Month #19: North central Wyoming & southern Montana including Pryor Mountain wild horse Sanctuary/Range & McCullough Peak wild horse herd area on National Parks Service land. I have visited these areas, inspected their herds & habitats, & taken photographs. These are historically significant herds and some possess significant Spanish mustang heritage.

Month #20: Northwestern Colorado including Sand Wash Basin wild horse herd area, including West and East Douglas wild horse herd areas. I am very familiar with the Sand Wash Basin herd and habitat and have observed them on two separate occasions during the past few years. I have given talks to locals on the value of wild horses in Craig as well as in Steamboat Springs, Colorado (2012-2013).

Month #21: New Mexico wild horse & burro herd areas and territories, including Jicarillo, Bordo Atrevesado, & Carracas Mesa herds. I visited some of these horses in New Mexico in Spring, 2012.

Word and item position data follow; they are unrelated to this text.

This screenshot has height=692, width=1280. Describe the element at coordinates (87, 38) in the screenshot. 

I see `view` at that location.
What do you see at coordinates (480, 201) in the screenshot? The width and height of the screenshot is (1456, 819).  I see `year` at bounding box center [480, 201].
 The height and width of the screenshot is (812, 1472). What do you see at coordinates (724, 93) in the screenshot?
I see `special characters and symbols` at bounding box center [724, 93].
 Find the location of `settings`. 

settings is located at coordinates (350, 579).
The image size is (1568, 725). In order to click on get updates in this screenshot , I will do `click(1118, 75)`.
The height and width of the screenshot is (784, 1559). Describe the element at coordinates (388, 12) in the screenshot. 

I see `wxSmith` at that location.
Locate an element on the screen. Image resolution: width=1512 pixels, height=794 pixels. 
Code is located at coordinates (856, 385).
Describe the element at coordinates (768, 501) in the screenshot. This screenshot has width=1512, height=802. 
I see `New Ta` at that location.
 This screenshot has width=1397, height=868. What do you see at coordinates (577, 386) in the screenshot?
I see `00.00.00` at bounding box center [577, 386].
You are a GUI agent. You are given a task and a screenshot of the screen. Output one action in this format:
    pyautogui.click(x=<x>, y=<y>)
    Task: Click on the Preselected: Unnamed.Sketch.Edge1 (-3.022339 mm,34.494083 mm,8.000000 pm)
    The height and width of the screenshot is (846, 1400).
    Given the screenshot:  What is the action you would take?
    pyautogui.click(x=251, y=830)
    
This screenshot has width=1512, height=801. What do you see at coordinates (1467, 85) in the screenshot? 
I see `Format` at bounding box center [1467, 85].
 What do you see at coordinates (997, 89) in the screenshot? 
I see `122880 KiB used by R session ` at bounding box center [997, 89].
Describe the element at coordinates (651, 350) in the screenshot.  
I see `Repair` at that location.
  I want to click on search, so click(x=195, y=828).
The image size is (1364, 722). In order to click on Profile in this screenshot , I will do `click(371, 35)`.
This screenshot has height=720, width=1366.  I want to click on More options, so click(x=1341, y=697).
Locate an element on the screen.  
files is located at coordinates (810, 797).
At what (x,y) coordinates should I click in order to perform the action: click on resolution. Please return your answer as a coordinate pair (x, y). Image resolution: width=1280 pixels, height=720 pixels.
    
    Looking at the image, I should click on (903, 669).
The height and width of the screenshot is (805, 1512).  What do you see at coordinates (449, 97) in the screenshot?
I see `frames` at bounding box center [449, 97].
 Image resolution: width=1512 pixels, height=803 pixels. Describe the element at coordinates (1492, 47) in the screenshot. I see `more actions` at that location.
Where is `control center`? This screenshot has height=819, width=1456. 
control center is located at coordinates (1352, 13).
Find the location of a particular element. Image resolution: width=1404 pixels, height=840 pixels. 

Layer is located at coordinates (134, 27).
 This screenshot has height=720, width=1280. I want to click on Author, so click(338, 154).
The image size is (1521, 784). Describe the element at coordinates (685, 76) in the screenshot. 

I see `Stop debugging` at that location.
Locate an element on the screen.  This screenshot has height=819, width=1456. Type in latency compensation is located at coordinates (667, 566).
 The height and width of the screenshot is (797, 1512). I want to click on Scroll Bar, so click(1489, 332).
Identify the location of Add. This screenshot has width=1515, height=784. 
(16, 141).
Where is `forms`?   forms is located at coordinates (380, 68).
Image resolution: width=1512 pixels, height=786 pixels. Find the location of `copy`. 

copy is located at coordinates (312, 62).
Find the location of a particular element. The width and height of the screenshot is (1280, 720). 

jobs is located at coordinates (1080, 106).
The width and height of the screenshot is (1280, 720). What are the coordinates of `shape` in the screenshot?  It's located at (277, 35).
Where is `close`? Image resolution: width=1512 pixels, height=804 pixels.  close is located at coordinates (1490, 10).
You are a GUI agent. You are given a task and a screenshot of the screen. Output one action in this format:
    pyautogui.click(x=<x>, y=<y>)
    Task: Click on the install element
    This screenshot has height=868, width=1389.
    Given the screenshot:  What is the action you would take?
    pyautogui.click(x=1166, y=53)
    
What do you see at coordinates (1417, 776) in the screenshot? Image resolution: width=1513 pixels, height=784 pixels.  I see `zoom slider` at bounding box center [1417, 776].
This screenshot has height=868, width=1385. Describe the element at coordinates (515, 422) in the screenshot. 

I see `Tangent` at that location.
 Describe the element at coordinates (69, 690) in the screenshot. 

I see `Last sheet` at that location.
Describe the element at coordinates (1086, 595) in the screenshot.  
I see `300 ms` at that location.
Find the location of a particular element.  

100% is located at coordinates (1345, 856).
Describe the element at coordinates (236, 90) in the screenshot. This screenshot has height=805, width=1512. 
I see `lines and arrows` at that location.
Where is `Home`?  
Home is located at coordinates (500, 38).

Month #22: Central Idaho wild horse herd areas and territories. I have visited this area with my brother.

Month #23: Restorable Montana wild horse herd areas & territories in southwestern Montana.

Month #24: This month would cover additional days that would probably be required for the completion of the 23-area project. Remaining days of this period would be spent compiling all of the above reports to fashion a single report with analysis, overview and recommendations for the future of America’s wild horses and burros.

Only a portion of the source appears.